Extracted records:
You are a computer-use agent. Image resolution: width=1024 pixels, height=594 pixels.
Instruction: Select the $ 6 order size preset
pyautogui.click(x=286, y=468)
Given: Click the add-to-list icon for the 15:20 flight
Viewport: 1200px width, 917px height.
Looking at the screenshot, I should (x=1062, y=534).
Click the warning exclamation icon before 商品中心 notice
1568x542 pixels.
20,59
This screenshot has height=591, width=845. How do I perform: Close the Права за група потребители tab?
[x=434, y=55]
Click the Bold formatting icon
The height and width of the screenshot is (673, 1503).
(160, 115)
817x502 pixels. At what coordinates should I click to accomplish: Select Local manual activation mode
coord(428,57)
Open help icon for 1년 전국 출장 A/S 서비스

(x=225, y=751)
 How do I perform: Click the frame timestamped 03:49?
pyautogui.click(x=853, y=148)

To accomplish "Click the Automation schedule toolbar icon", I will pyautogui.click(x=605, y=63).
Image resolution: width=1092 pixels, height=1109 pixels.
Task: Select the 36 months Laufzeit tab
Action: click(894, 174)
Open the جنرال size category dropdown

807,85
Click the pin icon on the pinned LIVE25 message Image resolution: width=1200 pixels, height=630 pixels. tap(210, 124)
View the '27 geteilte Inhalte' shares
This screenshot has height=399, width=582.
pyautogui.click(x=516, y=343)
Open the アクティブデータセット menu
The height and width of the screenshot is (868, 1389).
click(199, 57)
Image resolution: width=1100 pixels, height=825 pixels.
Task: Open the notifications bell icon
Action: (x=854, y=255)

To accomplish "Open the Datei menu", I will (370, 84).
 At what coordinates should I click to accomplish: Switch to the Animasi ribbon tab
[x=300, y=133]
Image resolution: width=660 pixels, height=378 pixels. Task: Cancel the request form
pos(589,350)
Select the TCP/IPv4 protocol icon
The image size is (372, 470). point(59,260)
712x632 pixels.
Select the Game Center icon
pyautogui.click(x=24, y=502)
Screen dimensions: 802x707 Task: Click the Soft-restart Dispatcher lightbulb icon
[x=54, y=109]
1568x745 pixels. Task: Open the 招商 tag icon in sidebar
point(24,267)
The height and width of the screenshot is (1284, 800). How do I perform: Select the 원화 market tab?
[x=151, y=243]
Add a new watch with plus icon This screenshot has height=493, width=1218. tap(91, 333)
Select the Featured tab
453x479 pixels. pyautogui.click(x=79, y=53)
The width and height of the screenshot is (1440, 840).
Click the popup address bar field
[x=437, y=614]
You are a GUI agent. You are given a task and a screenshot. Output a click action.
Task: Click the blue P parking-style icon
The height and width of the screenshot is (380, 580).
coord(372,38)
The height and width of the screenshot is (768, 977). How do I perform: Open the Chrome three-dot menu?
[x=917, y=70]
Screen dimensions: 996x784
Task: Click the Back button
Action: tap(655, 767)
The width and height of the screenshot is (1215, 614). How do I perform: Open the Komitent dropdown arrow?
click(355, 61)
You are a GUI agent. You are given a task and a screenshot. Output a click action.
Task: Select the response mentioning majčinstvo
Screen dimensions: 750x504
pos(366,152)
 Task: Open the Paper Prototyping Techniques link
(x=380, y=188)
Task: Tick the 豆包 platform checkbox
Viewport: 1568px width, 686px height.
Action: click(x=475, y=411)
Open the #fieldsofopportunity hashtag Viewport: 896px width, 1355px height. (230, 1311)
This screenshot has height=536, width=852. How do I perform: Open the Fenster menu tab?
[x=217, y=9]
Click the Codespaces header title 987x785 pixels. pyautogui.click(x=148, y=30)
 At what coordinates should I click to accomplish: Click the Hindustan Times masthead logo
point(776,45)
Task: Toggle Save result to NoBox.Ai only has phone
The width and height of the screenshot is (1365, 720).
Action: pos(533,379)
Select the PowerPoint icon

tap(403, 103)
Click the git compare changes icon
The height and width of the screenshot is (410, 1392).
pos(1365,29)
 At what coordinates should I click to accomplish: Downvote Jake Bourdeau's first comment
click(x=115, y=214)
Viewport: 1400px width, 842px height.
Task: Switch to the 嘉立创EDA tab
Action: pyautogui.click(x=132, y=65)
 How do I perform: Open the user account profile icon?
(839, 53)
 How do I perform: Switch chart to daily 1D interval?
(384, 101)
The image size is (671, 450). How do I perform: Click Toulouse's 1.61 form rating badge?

Work required ▸ Each entry above must be printed exactly as written.

Response box ▸
You are a computer-use agent. Image resolution: width=1024 pixels, height=594 pixels.
Instruction: Select the $ 6 order size preset
pyautogui.click(x=286, y=468)
Given: Click the add-to-list icon for the 15:20 flight
Viewport: 1200px width, 917px height.
Looking at the screenshot, I should (x=1062, y=534).
Click the warning exclamation icon before 商品中心 notice
1568x542 pixels.
20,59
This screenshot has height=591, width=845. How do I perform: Close the Права за група потребители tab?
[x=434, y=55]
Click the Bold formatting icon
The height and width of the screenshot is (673, 1503).
(160, 115)
817x502 pixels. At what coordinates should I click to accomplish: Select Local manual activation mode
coord(428,57)
Open help icon for 1년 전국 출장 A/S 서비스

(x=225, y=751)
 How do I perform: Click the frame timestamped 03:49?
pyautogui.click(x=853, y=148)

To accomplish "Click the Automation schedule toolbar icon", I will pyautogui.click(x=605, y=63).
Image resolution: width=1092 pixels, height=1109 pixels.
Task: Select the 36 months Laufzeit tab
Action: click(894, 174)
Open the جنرال size category dropdown

807,85
Click the pin icon on the pinned LIVE25 message Image resolution: width=1200 pixels, height=630 pixels. tap(210, 124)
View the '27 geteilte Inhalte' shares
This screenshot has height=399, width=582.
pyautogui.click(x=516, y=343)
Open the アクティブデータセット menu
The height and width of the screenshot is (868, 1389).
click(199, 57)
Image resolution: width=1100 pixels, height=825 pixels.
Task: Open the notifications bell icon
Action: (x=854, y=255)

To accomplish "Open the Datei menu", I will (370, 84).
 At what coordinates should I click to accomplish: Switch to the Animasi ribbon tab
[x=300, y=133]
Image resolution: width=660 pixels, height=378 pixels. Task: Cancel the request form
pos(589,350)
Select the TCP/IPv4 protocol icon
The image size is (372, 470). point(59,260)
712x632 pixels.
Select the Game Center icon
pyautogui.click(x=24, y=502)
Screen dimensions: 802x707 Task: Click the Soft-restart Dispatcher lightbulb icon
[x=54, y=109]
1568x745 pixels. Task: Open the 招商 tag icon in sidebar
point(24,267)
The height and width of the screenshot is (1284, 800). How do I perform: Select the 원화 market tab?
[x=151, y=243]
Add a new watch with plus icon This screenshot has height=493, width=1218. tap(91, 333)
Select the Featured tab
453x479 pixels. pyautogui.click(x=79, y=53)
The width and height of the screenshot is (1440, 840).
Click the popup address bar field
[x=437, y=614]
You are a GUI agent. You are given a task and a screenshot. Output a click action.
Task: Click the blue P parking-style icon
The height and width of the screenshot is (380, 580).
coord(372,38)
The height and width of the screenshot is (768, 977). How do I perform: Open the Chrome three-dot menu?
[x=917, y=70]
Screen dimensions: 996x784
Task: Click the Back button
Action: tap(655, 767)
The width and height of the screenshot is (1215, 614). How do I perform: Open the Komitent dropdown arrow?
click(355, 61)
You are a GUI agent. You are given a task and a screenshot. Output a click action.
Task: Select the response mentioning majčinstvo
Screen dimensions: 750x504
pos(366,152)
 Task: Open the Paper Prototyping Techniques link
(x=380, y=188)
Task: Tick the 豆包 platform checkbox
Viewport: 1568px width, 686px height.
Action: click(x=475, y=411)
Open the #fieldsofopportunity hashtag Viewport: 896px width, 1355px height. (230, 1311)
This screenshot has height=536, width=852. How do I perform: Open the Fenster menu tab?
[x=217, y=9]
Click the Codespaces header title 987x785 pixels. pyautogui.click(x=148, y=30)
 At what coordinates should I click to accomplish: Click the Hindustan Times masthead logo
point(776,45)
Task: Toggle Save result to NoBox.Ai only has phone
The width and height of the screenshot is (1365, 720).
Action: pos(533,379)
Select the PowerPoint icon

tap(403, 103)
Click the git compare changes icon
The height and width of the screenshot is (410, 1392).
pos(1365,29)
 At what coordinates should I click to accomplish: Downvote Jake Bourdeau's first comment
click(x=115, y=214)
Viewport: 1400px width, 842px height.
Task: Switch to the 嘉立创EDA tab
Action: pyautogui.click(x=132, y=65)
 How do I perform: Open the user account profile icon?
(839, 53)
 How do I perform: Switch chart to daily 1D interval?
(384, 101)
The image size is (671, 450). How do I perform: Click Toulouse's 1.61 form rating badge?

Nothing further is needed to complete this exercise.